Das Bild zeigt die unangemeldete Kundgebung am Montag, 10. Januar.
Das Bild zeigt die unangemeldete Kundgebung am Montag, 10. Januar.

Jeden Montag demonstrieren Hunderte Menschen unangekündigt gegen die Corona-Schutzmaßnahmen. Organisiert werden die Demos auch von Rechtsextremen über Messenger-Dienste. Für zwei Personen könnte die Demo in Landau nun teuer werden.

Die unangemeldete Kundgebung in Landau am Montagabend gegen die Corona-Politik könnte für zwei Teilnehmer Folgen haben. Wie das Polizeipräsidium Rheinpfalz mit Sitz in Ludwigshafen mitteilt, haben die Beamten gegen zwei Personen Strafverfahren wegen des Verstoßes gegen das Versammlungsgesetz eingeleitet. Der Verdacht: Verdacht der Leitung einer nicht angemeldeten Versammlung.

Wie die Polizei zu dieser Einschätzung kommt, teilt das Präsidium auf Nachfrage mit. Die beiden hätten versucht, Gruppen zu lenken und so in das Geschehen einzugreifen. Folglich verdächtigt die Polizei die beiden, eine lenkende Rolle eingenommen zu haben, erklärt Sprecher Thorsten Mischler.
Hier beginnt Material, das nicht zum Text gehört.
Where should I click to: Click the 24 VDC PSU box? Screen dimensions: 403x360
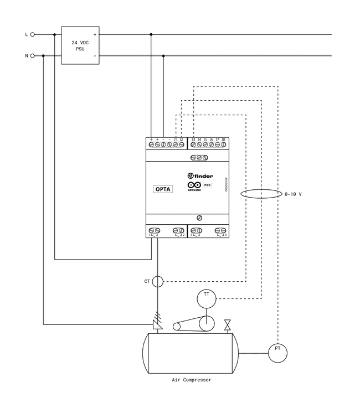(x=80, y=45)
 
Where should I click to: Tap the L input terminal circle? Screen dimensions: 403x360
(x=33, y=34)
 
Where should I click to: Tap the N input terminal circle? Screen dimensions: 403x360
(x=33, y=56)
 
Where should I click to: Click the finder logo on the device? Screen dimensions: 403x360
(x=200, y=176)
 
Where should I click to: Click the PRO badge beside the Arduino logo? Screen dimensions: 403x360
(x=208, y=184)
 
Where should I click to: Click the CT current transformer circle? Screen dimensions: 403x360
(x=158, y=282)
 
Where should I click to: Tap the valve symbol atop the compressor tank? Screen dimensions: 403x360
(x=227, y=324)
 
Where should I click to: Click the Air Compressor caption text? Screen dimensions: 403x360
(x=191, y=380)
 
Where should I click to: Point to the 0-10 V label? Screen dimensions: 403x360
(x=293, y=195)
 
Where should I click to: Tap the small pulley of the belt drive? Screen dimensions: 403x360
(x=177, y=327)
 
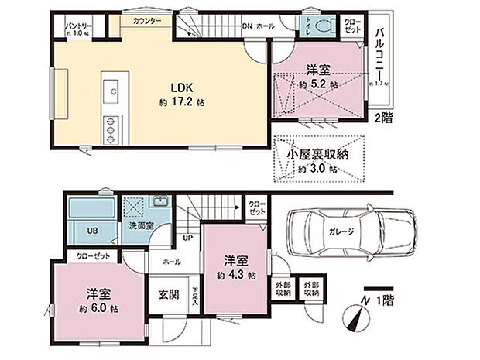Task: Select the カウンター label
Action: (146, 22)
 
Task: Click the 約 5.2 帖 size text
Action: (317, 84)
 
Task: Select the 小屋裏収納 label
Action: (317, 154)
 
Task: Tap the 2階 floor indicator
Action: (383, 118)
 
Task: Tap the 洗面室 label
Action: (139, 225)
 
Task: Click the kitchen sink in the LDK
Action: (111, 92)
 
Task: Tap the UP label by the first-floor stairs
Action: (188, 237)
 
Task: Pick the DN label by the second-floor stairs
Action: (247, 26)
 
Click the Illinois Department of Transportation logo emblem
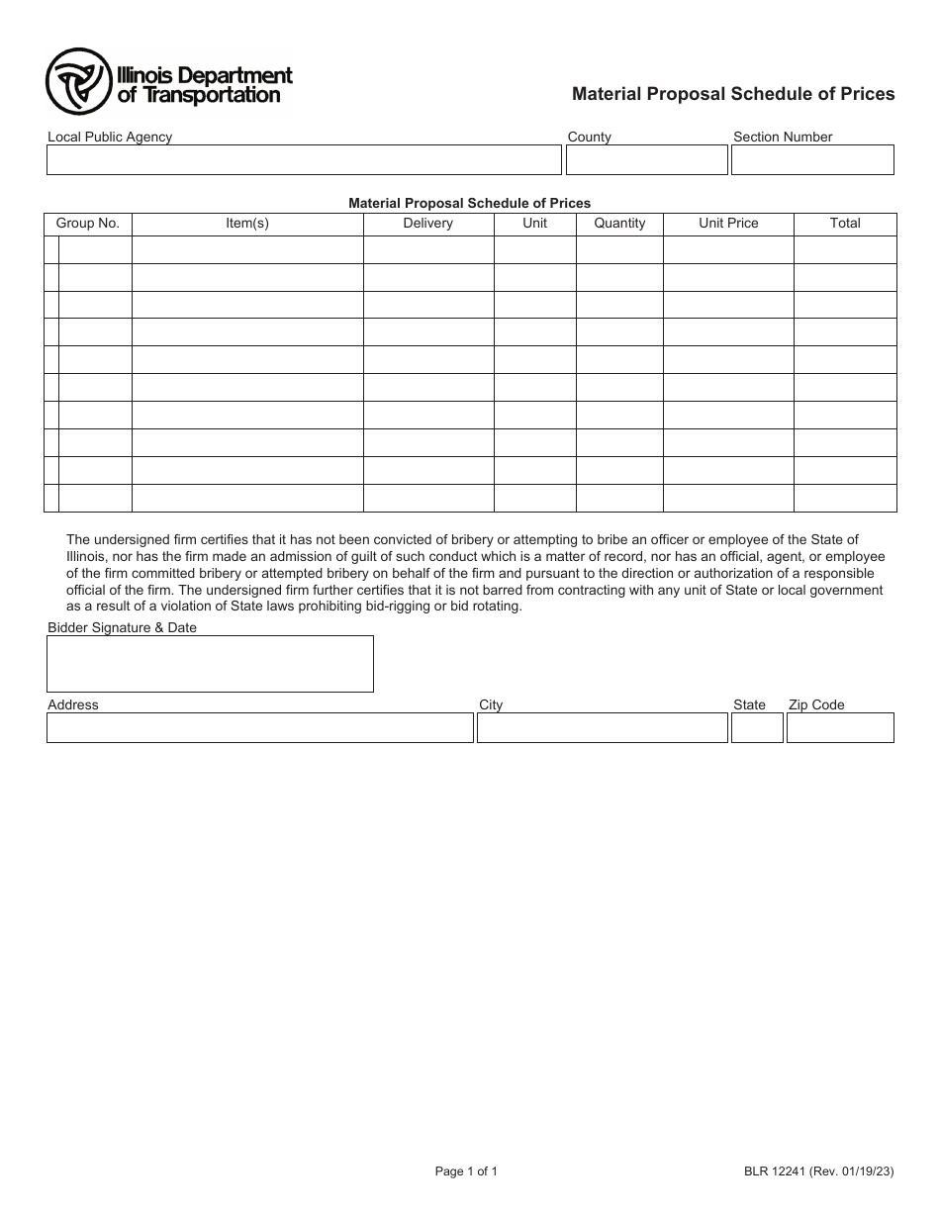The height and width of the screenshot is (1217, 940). pos(77,82)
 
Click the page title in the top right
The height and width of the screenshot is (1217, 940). pos(733,94)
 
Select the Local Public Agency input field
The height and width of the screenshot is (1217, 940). pos(304,160)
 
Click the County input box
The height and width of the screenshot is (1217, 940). pos(646,160)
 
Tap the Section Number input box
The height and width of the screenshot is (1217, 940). pos(811,160)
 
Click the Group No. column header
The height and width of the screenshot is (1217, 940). pos(88,224)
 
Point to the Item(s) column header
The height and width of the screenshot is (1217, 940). pos(247,224)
Die Personalien seien festgestellt worden, es werde ermittelt.

So geht die Justiz mit solchen Fällen um

In der jüngeren Vergangenheit hat die Polizei auch gegen zwei weitere mutmaßliche Versammlungsleiter Ermittlungen aufgenommen – gegen eine Person in Schifferstadt und eine in Neustadt. Organisatoren illegaler Versammlungen droht ein Bußgeld oder bis zu einem Jahr Haftstrafe. Wie es ausgehen kann, zeigt ein Fall aus Bad Dürkheim: Ein Rechtsextremist aus der Westpfalz soll ein Bußgeld in Höhe eines Monatseinkommens bezahlen, alternativ werde ihm der Prozess gemacht. Der Mann hatte vor knapp einem Jahr eine Kundgebung in Bad Dürkheim halten wollen, doch dann einen Rückzieher gemacht. Am angekündigten Tag erschien er dennoch mit 40 Gesinnungsgenossen am Bismarckturm auf dem Peterskopf, was zu einem Polizeieinsatz führte.

Rund 800 Protestierende

An einer angemeldeten Demo gegen die Corona-Politik am Montag in Bad Bergzabern haben rund 35 Personen teilgenommen. Was das Polizeipräsidium Rheinpfalz mitteilt, verlief die Versammlung friedlich und störungsfrei. An unangemeldeten Demonstrationszügen haben in Annweiler 30, Bad Bergzabern 200, Edenkoben 80, Herxheim 100, Hochstadt acht und Landau 350 Personen teilgenommen. Die überwiegende Mehrheit hielt sich an die Regelungen der aktuellen Corona-Bekämpfungsverordnung und hielt Mindestabstände ein oder trug eine Maske, so die Polizei.

Die unangekündigten Demonstrationen, die von der Szene als sogenannte „Spaziergänge“ vermarktet werden, ziehen jeden Montag Hunderte Teilnehmer in der Südpfalz an. Sie werden auch von Rechtsextremen beworben.